● **Extracted material**:
▼▼▼
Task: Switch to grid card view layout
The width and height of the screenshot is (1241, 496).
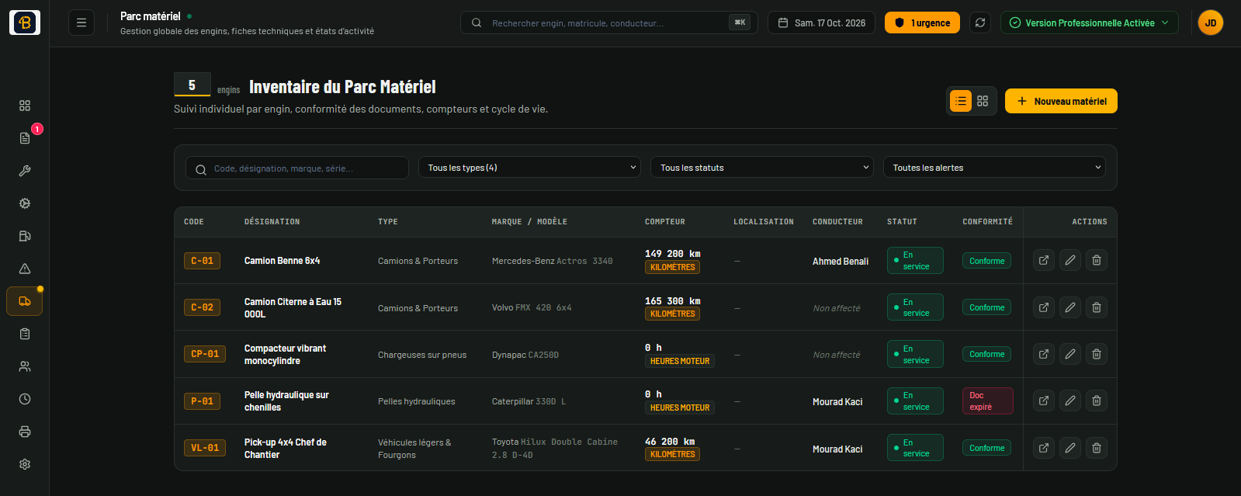Action: [983, 101]
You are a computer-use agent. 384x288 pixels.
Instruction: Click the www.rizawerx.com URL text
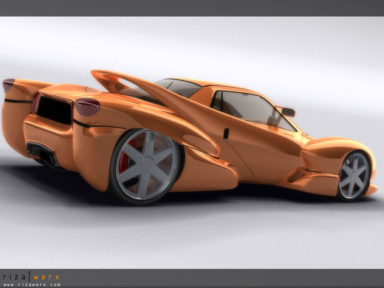pyautogui.click(x=32, y=285)
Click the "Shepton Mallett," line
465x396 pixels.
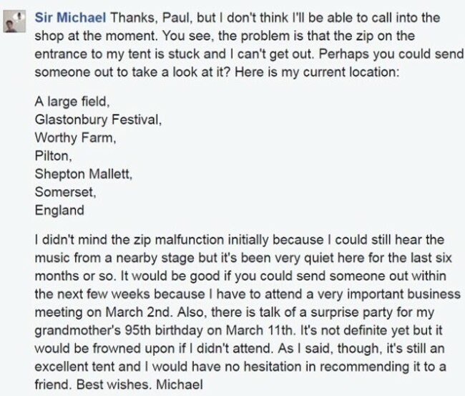coord(83,174)
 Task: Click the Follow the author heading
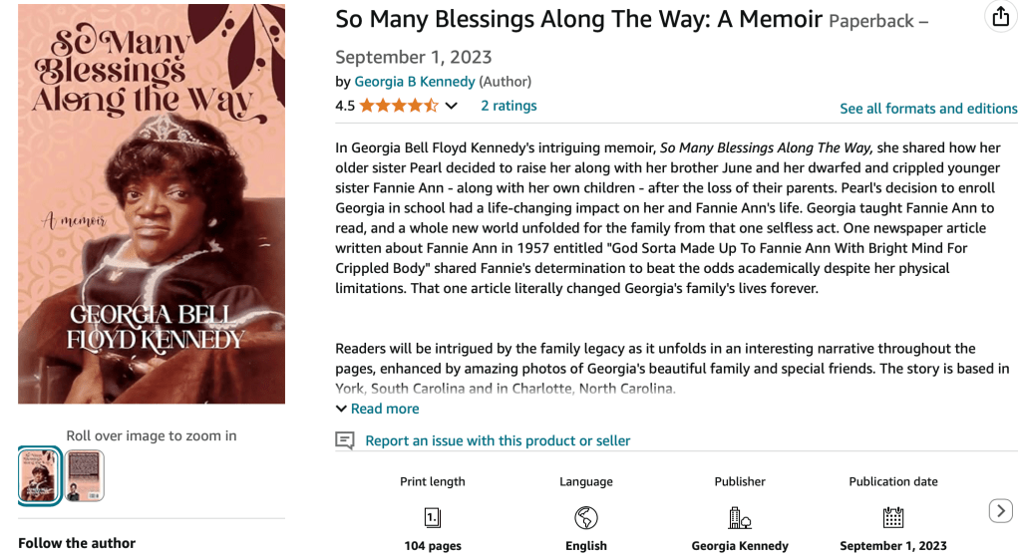click(77, 543)
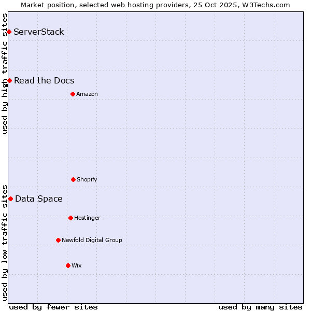Click the Hostinger text label
The image size is (311, 311).
[87, 218]
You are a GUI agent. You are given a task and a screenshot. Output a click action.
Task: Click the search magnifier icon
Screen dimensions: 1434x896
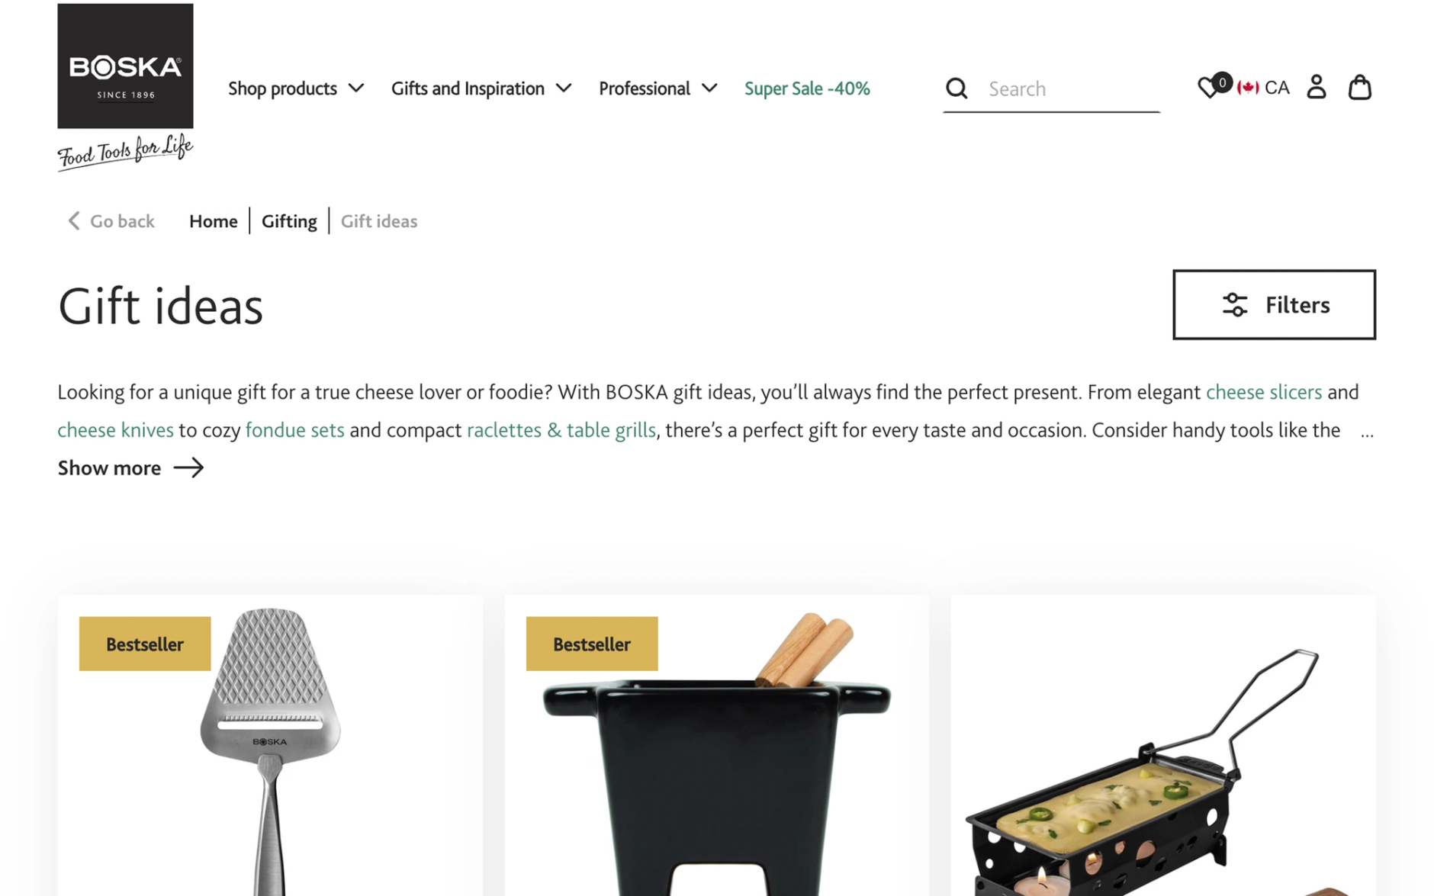point(957,88)
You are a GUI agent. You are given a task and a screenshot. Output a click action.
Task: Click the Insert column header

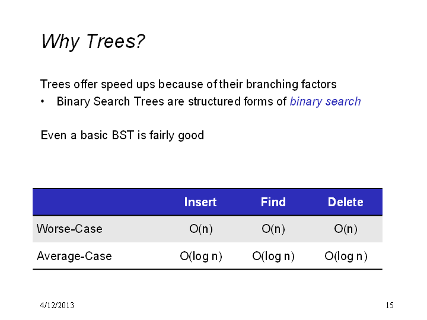click(200, 202)
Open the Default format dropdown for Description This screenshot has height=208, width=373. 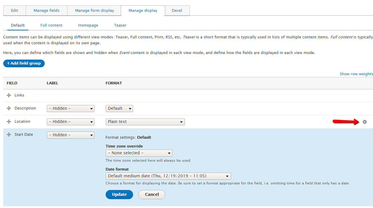(x=119, y=108)
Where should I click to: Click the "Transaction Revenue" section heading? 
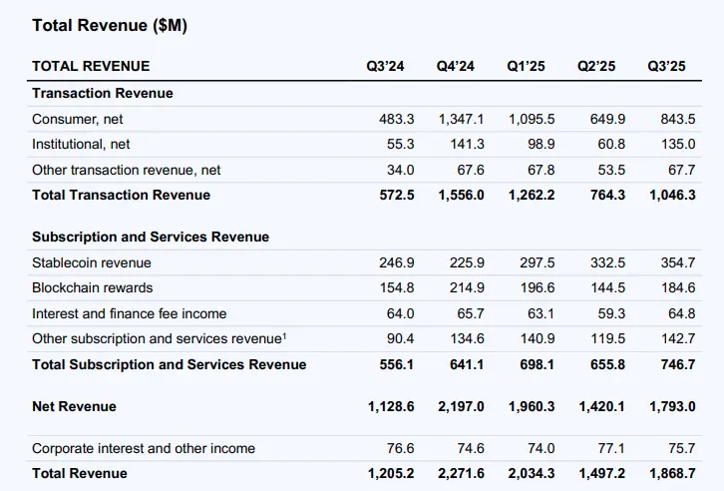point(103,93)
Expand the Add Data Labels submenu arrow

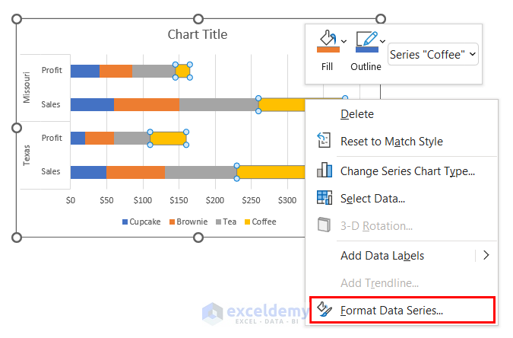486,256
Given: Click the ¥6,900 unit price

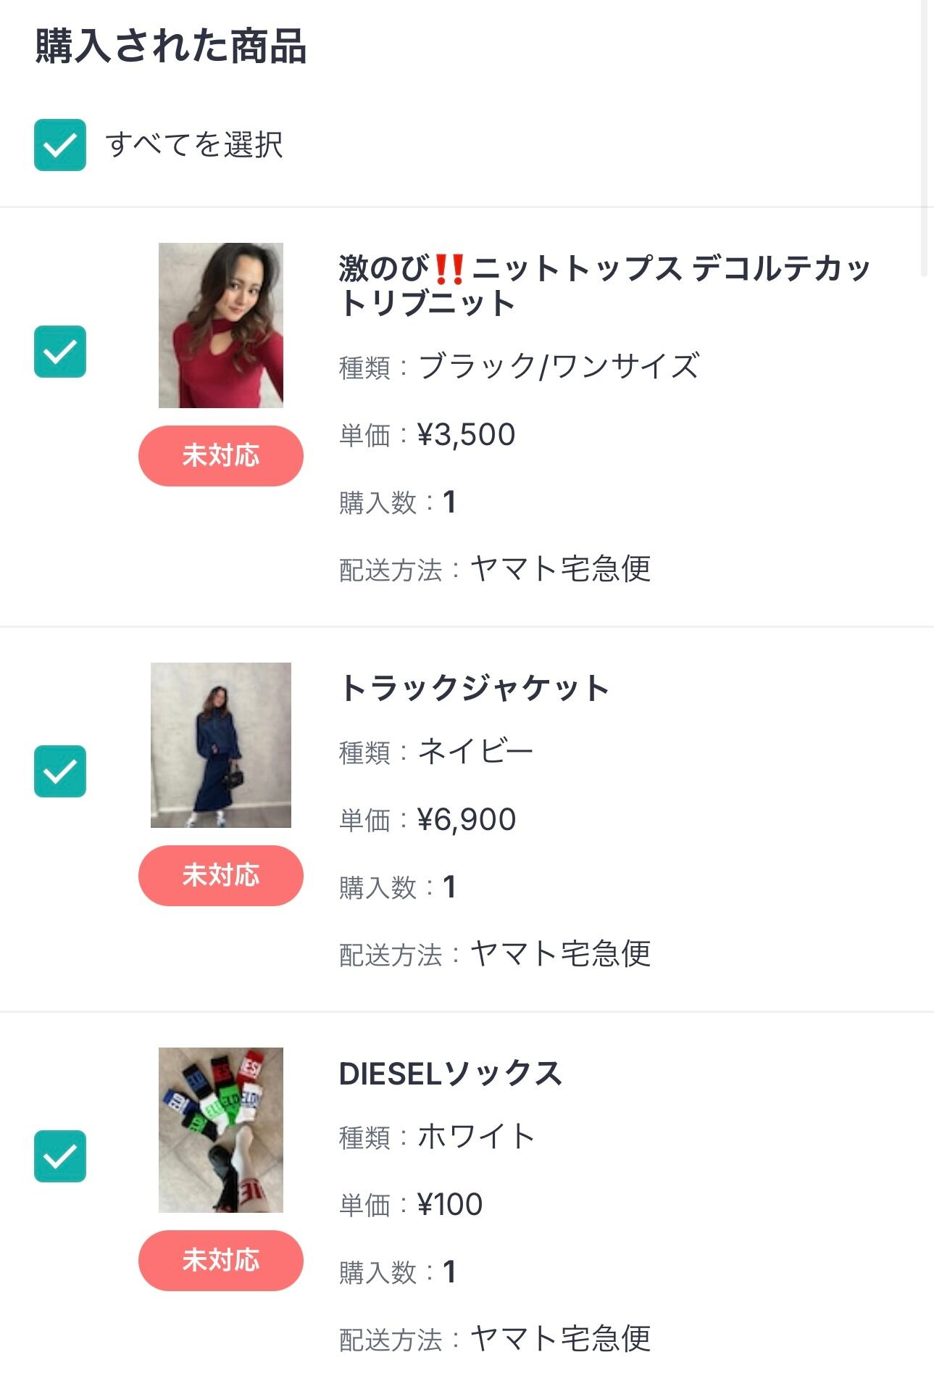Looking at the screenshot, I should click(x=467, y=820).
▲▲▲
● **Task details**: When you reach the line containing "Where should I" in the listing above, reproduce it and every line after it through the last, exactly; omit the pictures.

● **Response box**:
Where should I click to: Click the "Transaction Revenue" section heading? 
point(103,93)
Expand the Add Data Labels submenu arrow

486,256
Given: Click the ¥6,900 unit price

Looking at the screenshot, I should click(x=467, y=820).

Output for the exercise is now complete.